После работы я не пошёл сразу же домой, а свернул в сторону реки и ее бесконечной набережной.

Исеть была закована в холодный торжественный лёд, в ее чёрных снах вода была свободной, освобождённой ото льда в летомесяце под названием июнь.

Исеть была покрыта льдом ещё задолго до моего рождения, и ее лёд был испещрён снежными тропами тех, кто хотел сократить здесь путь.

Прохожих на берегу реки не было, все уже разошлись по домам к источникам искусственного тепла.

Я посидел на парапете набережной, куря сигариллу, и тоже пошёл домой.

По дороге домой я встретил двух леточеловек, их плащи были окрашены жёлтым, дымчатым светом, я обогнул их, чтобы случайно не коснуться силового поля, под защитой которого они находились.

Что они делают здесь — вот чего я не пойму, ведь здесь нет ничего интересного.

Может, для них это нечто вроде экскурсии, может, они скучают по снегу, так же, как мы скучаем по солнцу и тёплому летнему дождю.

Дома я включил кристалл визора, там передавали новости соседних кварталов — января и ноября.

В ноябре, как всегда, был дождь, а в январе — сильная, сорвавшаяся с цепи, метель.

В январе я был однажды, в детстве, на школьной экскурсии, там было ещё холоднее, чем у нас, и все были закутаны в тёплые шарфы и меховые накидки.

Детей декабря там явственно не любили, и больше я там не был ни разу.

А вот в октябрь — месяц моего рождения — мне путь закрыт, как и во все другие месяцы, кроме января и февраля.

Такие дела.

Все люди застыли в кусках янтаря, но птица — другой самолёт…

По визору началась космострелялка, я приглушил звук и взял свою любимую книгу — письма Марины к Килгору Трауту.

Кристалл потолка излучал сонный голубой свет.

Я лёг на кровать, держа в руках письма другого одинокого человека, такого же одинокого, как я, и даже больше.

В одиннадцать я включил кристалл сна, выпил свои таблетки — снотворное и антидепрессанты — и уснул.

Мне снова приснилось море, оно было мертвенно-зелёного цвета, и на берегу моря был я один, берег был диким и отчуждённым, словно миллион лет назад.

Следующий день был выходной — воскресенье, и мне не нужно было идти на завод.

Ко мне пришла Белка, это моя девочкадруг.

Ей тоже восемнадцать, как и мне.

Знакомы мы уже восемь лет.

Мы выпили псевдозелёного чая и стали собирать паззл — картину какого-то древнего художника под названием «Подсолнухи».

Собираем мы его уже несколько недель, и получается пока плохо, Белка всё время путает фрагменты и вообще плохо разбирается в цветовой палитре.

Она тоже, как и я, переболела в детстве циркониевой лихорадкой, только ее родители выжили, а мои — нет.

Можно было пойти в синематограф, но у нас не было денег, моя зарплата была давно, и после паззла мы решили просто пойти погулять на улицу.

Мы прошли Элизиумом и вышли на бульвар Рабов.

Шёл снег — тихий и отстранённый.

Белка была закутана в тёплое пальто, а на мне была меховая куртка.

— Тебе снилось море? — спросил я ее.

— Нет, — ответила она, — никогда, я даже плохо представляю себе, что это такое, это кажется большое количество солёной незамерзшей воды?

— Ну да, примерно так.

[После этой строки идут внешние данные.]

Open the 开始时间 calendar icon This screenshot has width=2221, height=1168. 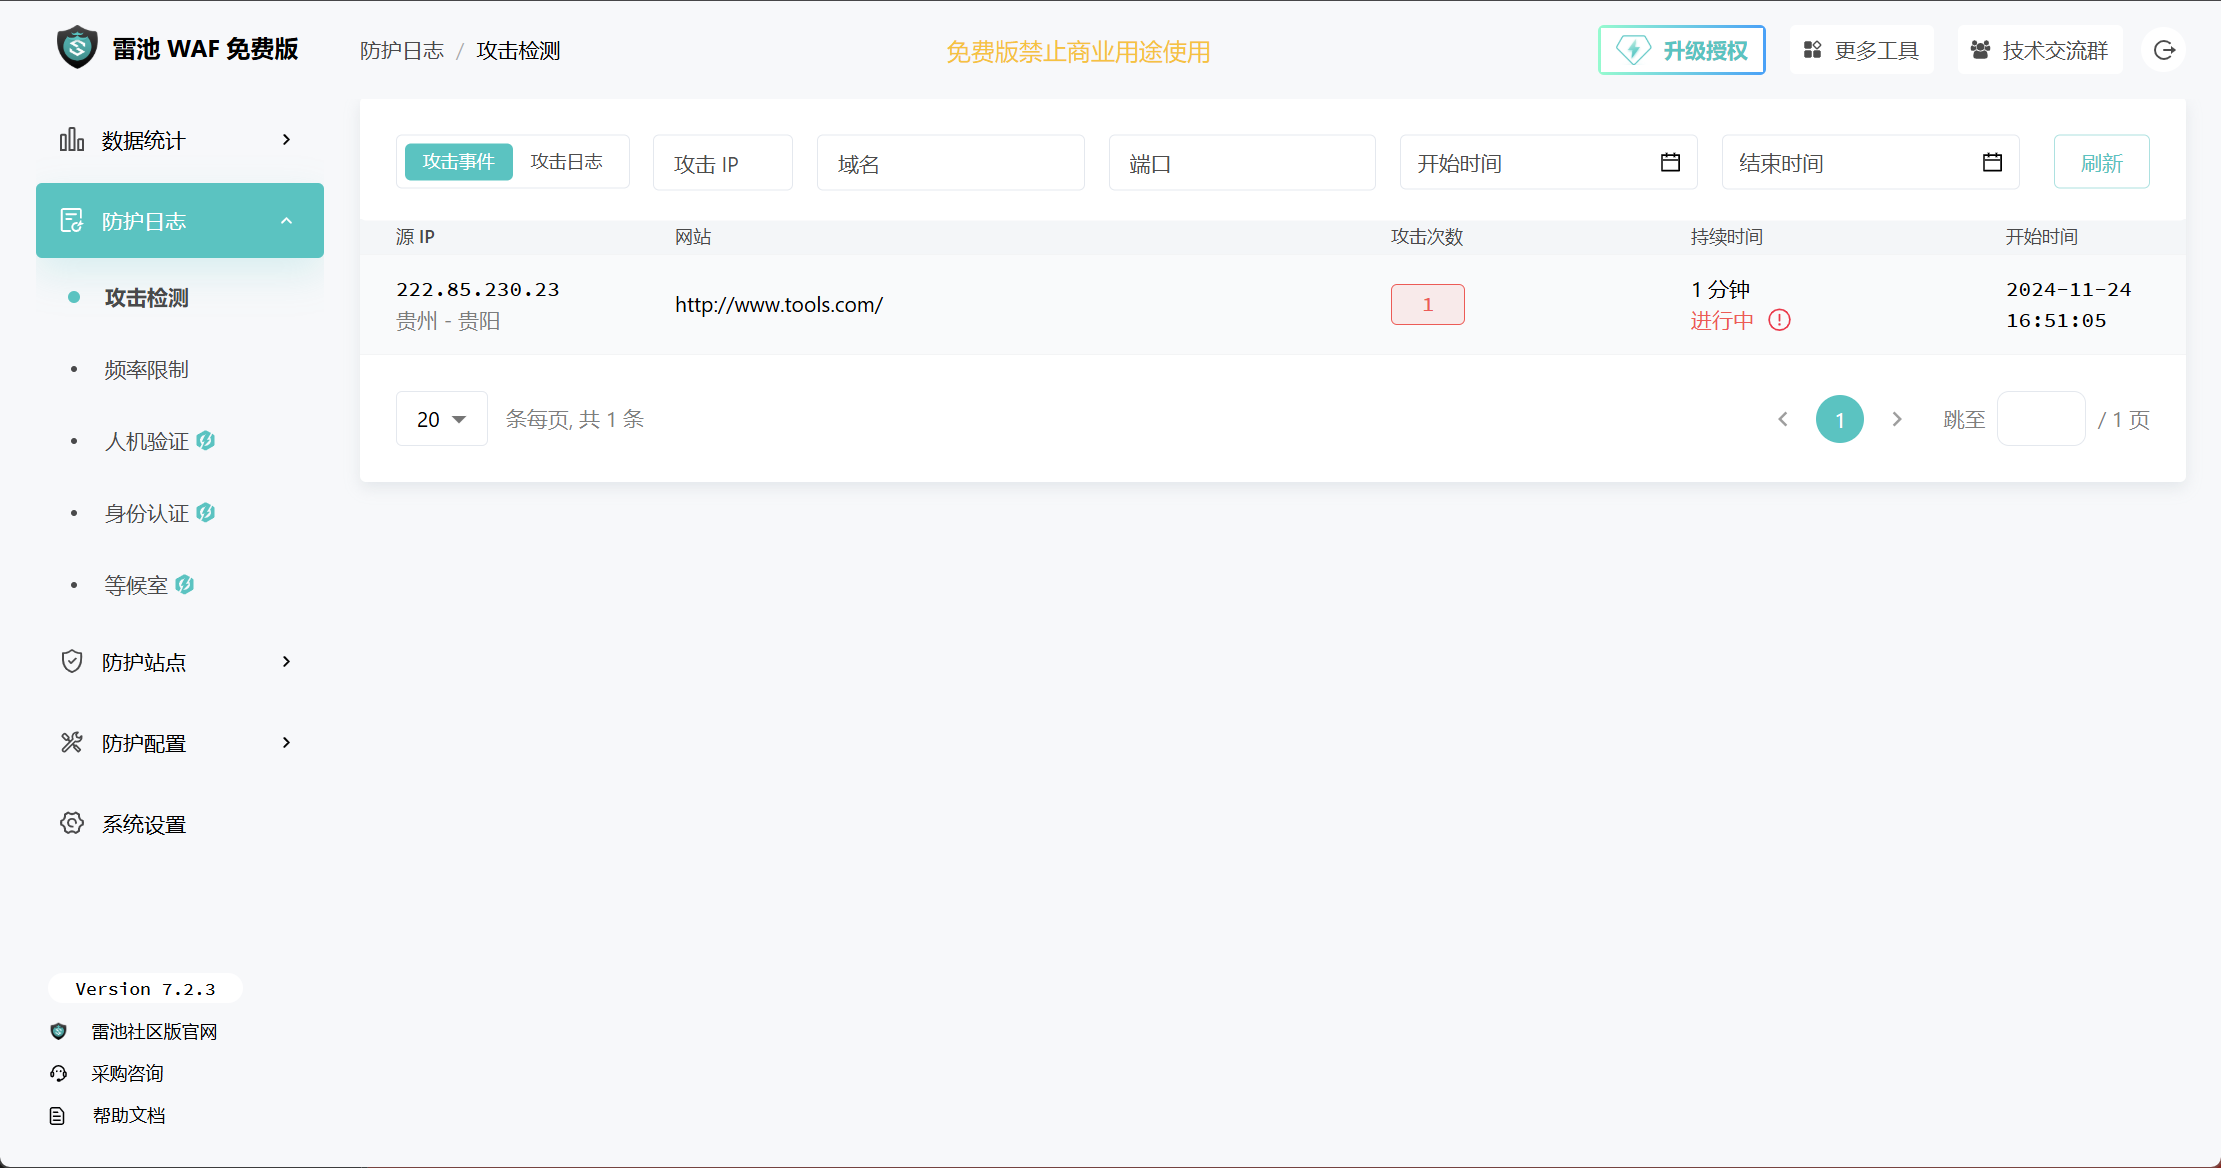pos(1670,162)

Так пишут в газетах.

— А чего ты спрашиваешь?

— Просто, мне оно снится, постоянно снится.

— Сходи в психбольницу.

— Я и так хожу туда каждый месяц. Ну расскажу я им про море, и что?

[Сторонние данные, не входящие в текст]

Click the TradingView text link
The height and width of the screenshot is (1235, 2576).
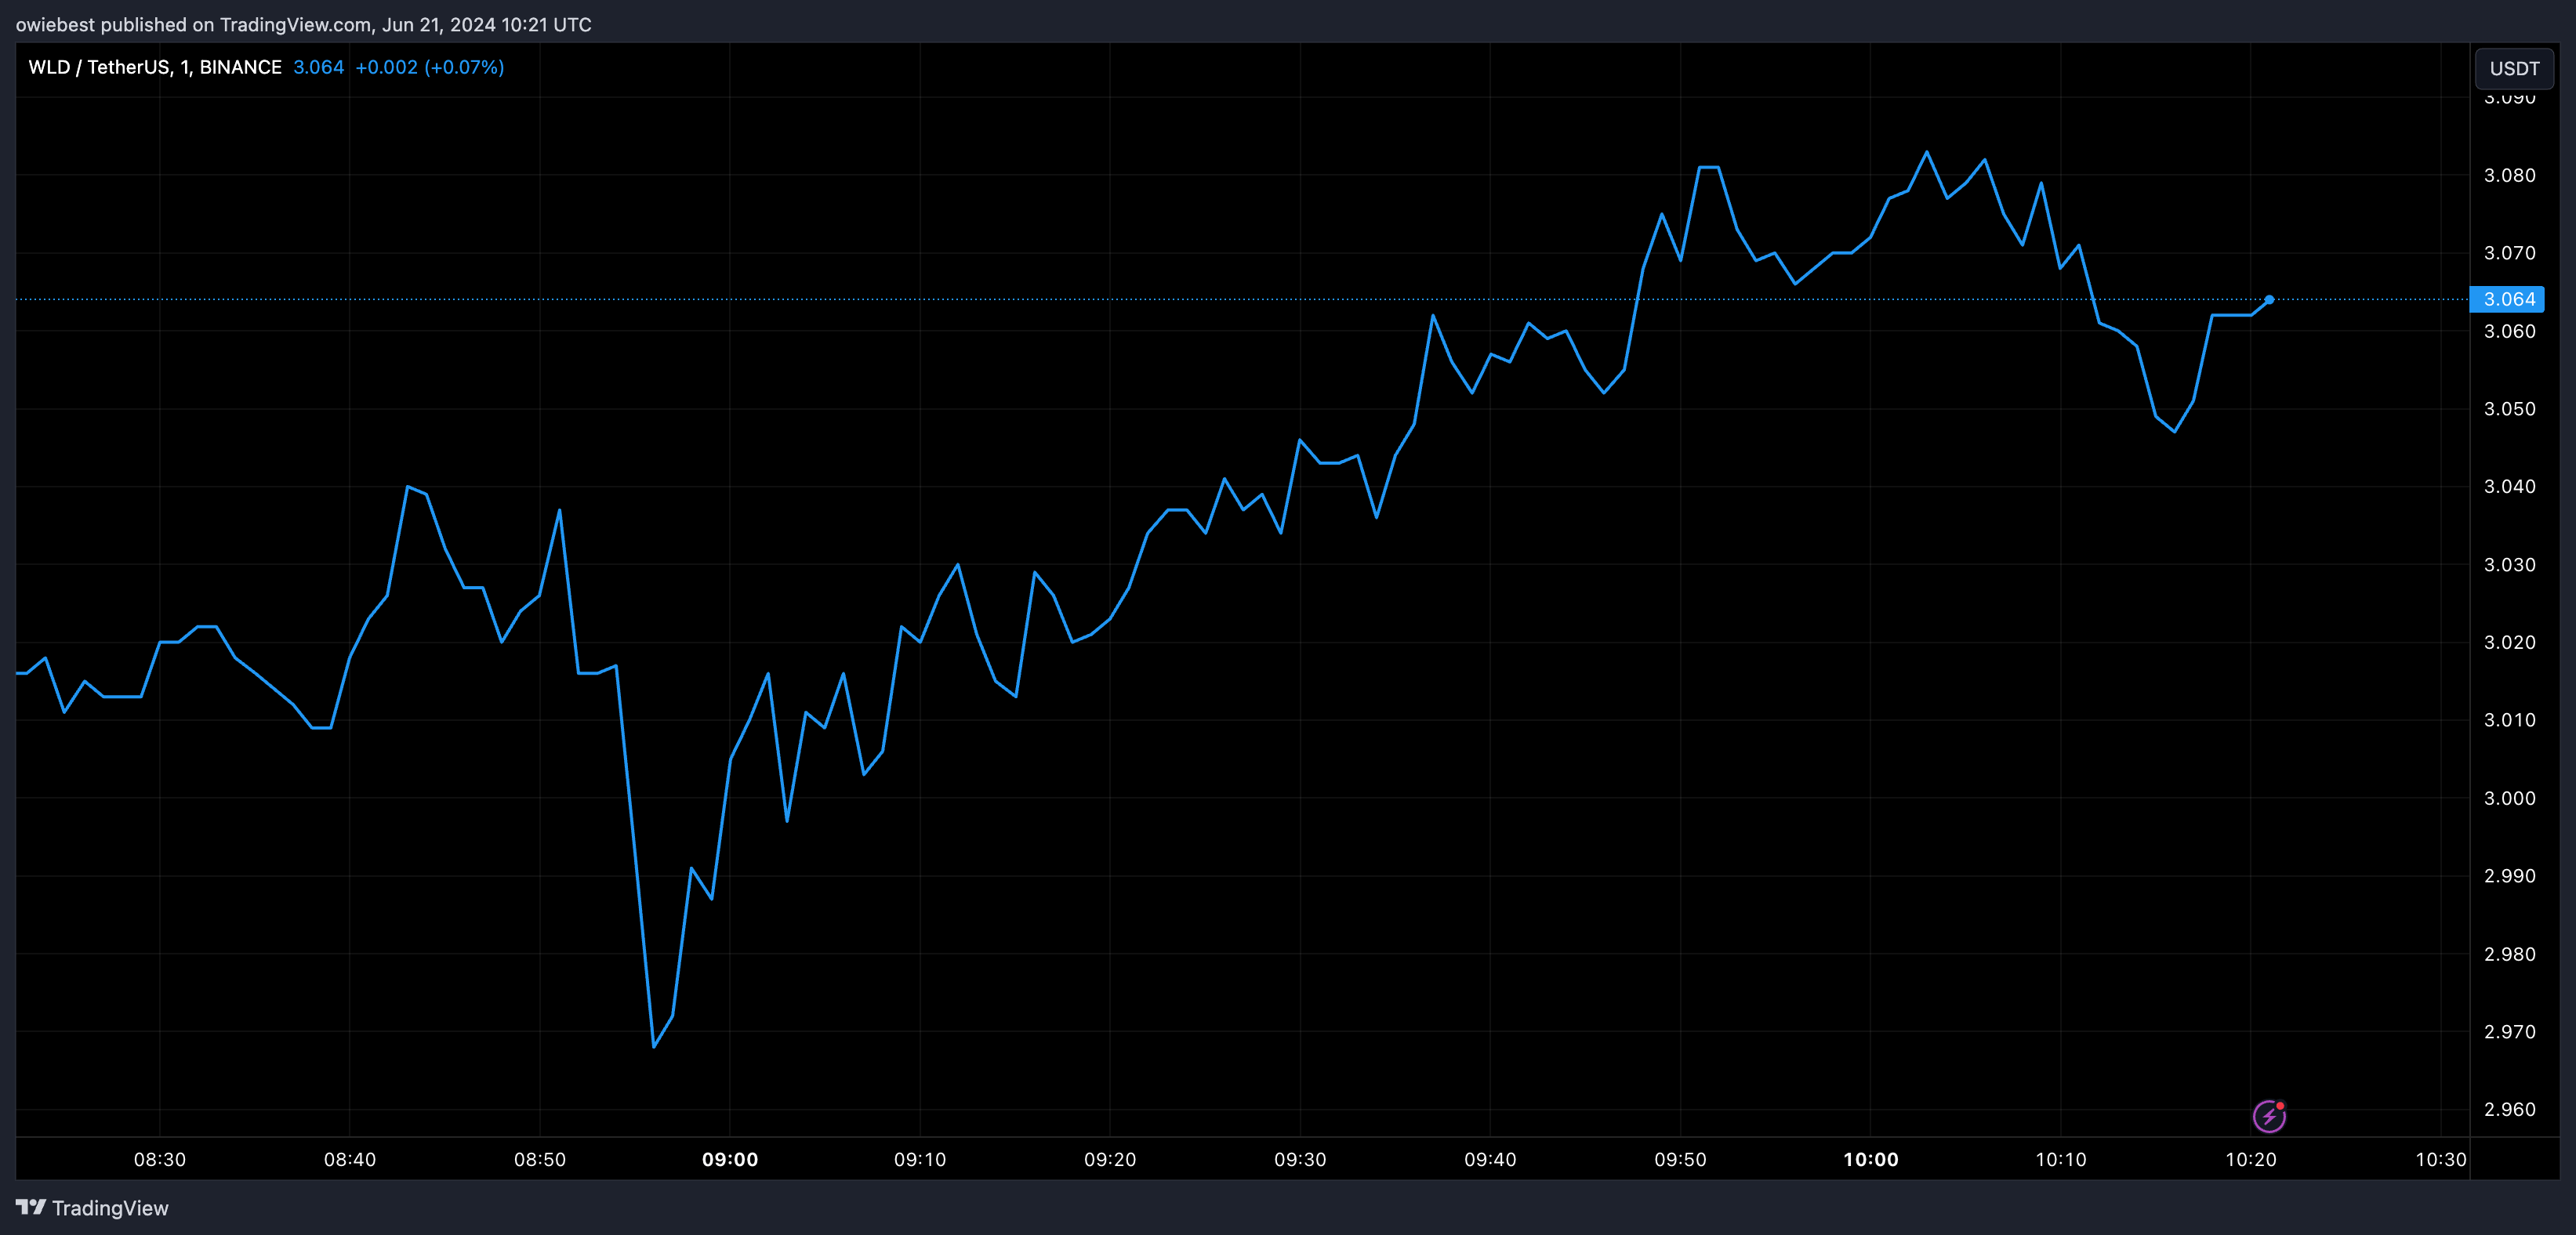coord(110,1208)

— Не знаю, может, от этого есть какие-то таблетки.

— Ладно, давай поговорим о чем-нибудь другом.

Мы дошли до реки и ее покорного льда, река выглядела как рано состарившаяся и некрасивая женщина.

Я закурил сигариллу, а Белка достала из кармана псевдоорехи.

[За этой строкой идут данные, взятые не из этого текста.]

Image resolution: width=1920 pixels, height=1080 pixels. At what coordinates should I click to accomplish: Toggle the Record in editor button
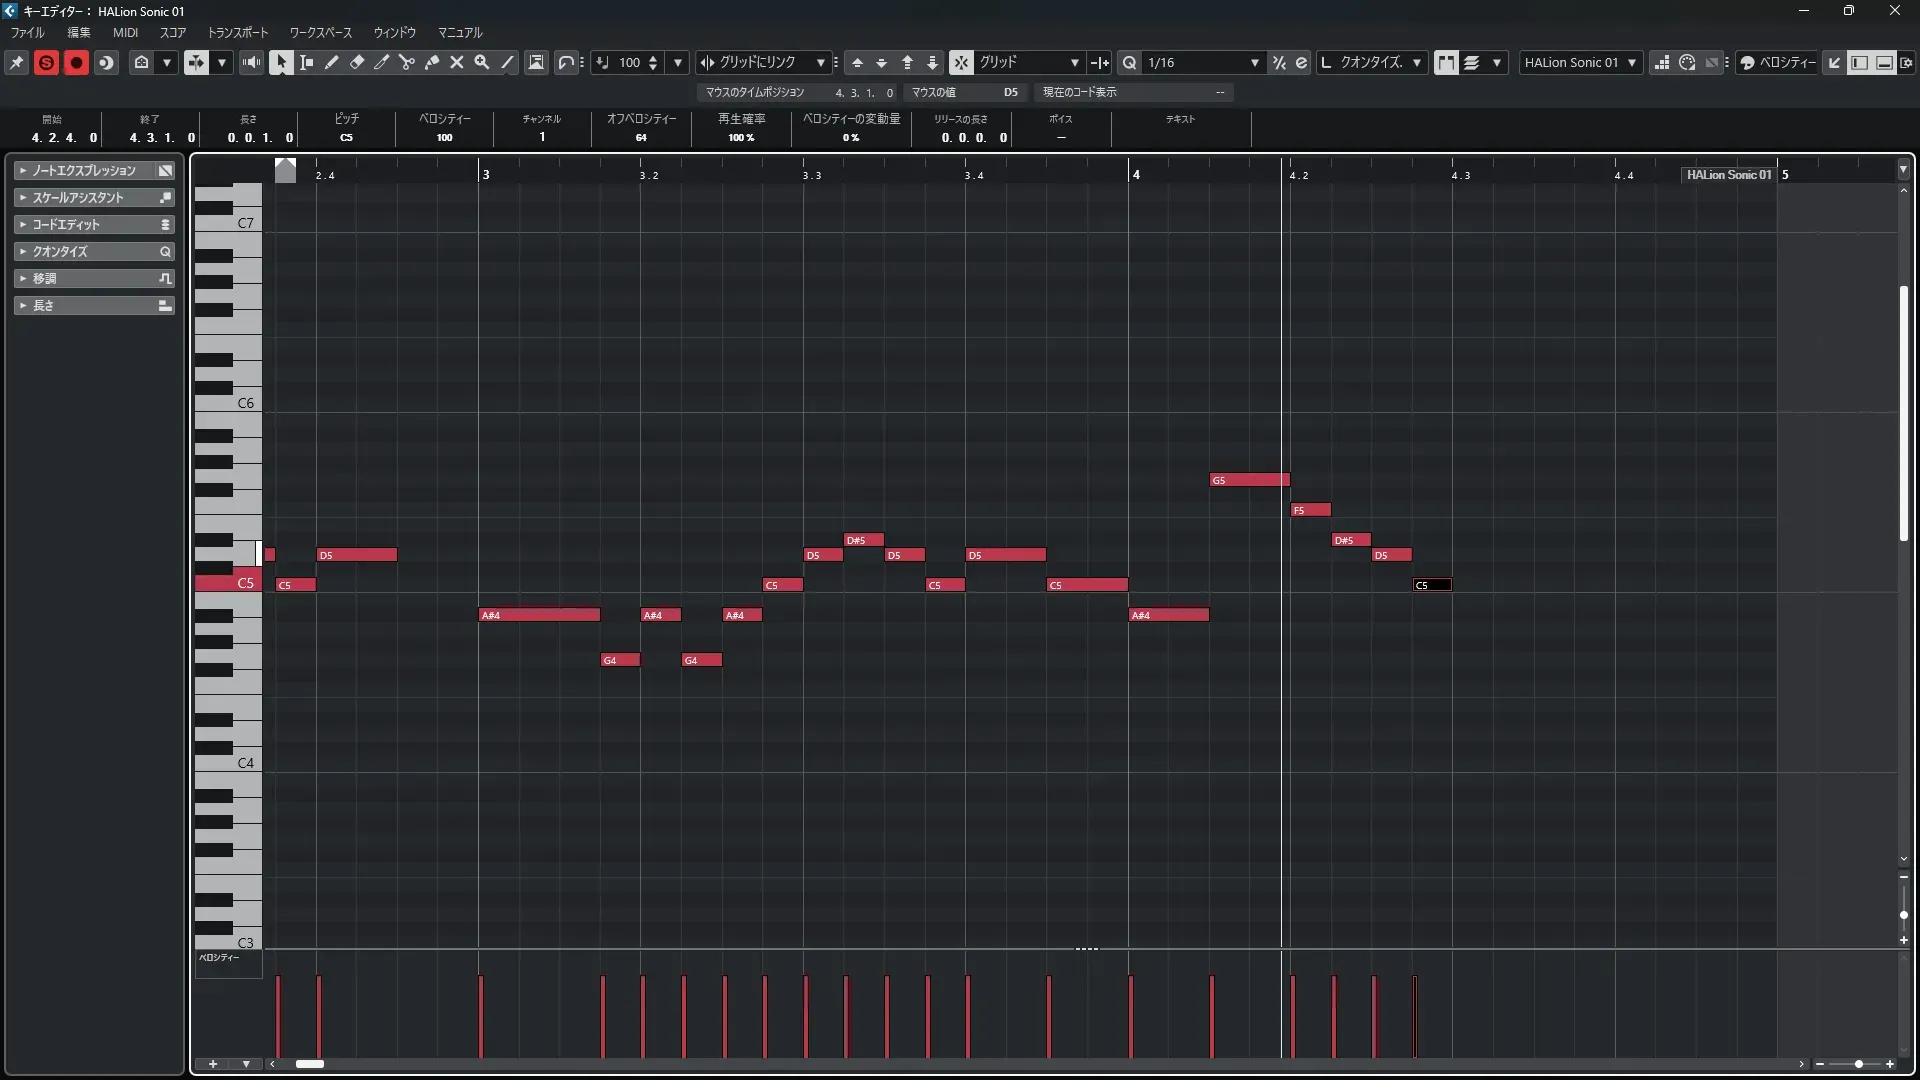pyautogui.click(x=76, y=62)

Так мы стояли, пока не погасло солнце, и наш квартал не стал темным, но вскоре зажглись фонари вечера.

Потом я проводил Белку домой, она жила на улице Калек, и мы попрощались.

Она поцеловала меня в щеку и, отряхнув перчатки от снега, взошла по своей лестнице.

Я постоял ещё немного, глядя на ее горящие окна, а потом пошёл домой.

Этот месяц называется декабрь-4.

Такие дела.

У нас никогда не наступает новый год.

Редкие вечерние прохожие были сумрачны и глядели хмуро и неприветливо.

Я дошёл до своего дома, там всё было по-прежнему.

И в этот раз несобранный паззл так и лежал на столе, храня невидимое тепло рук Белки.

Люблю ли я ее? — вот вопрос, который занимает меня даже больше, чем вопрос — любит ли она меня?

Я не знаю, честно, не знаю, я слишком к ней привык, она девочкадруг, слишком много лет мы знакомы.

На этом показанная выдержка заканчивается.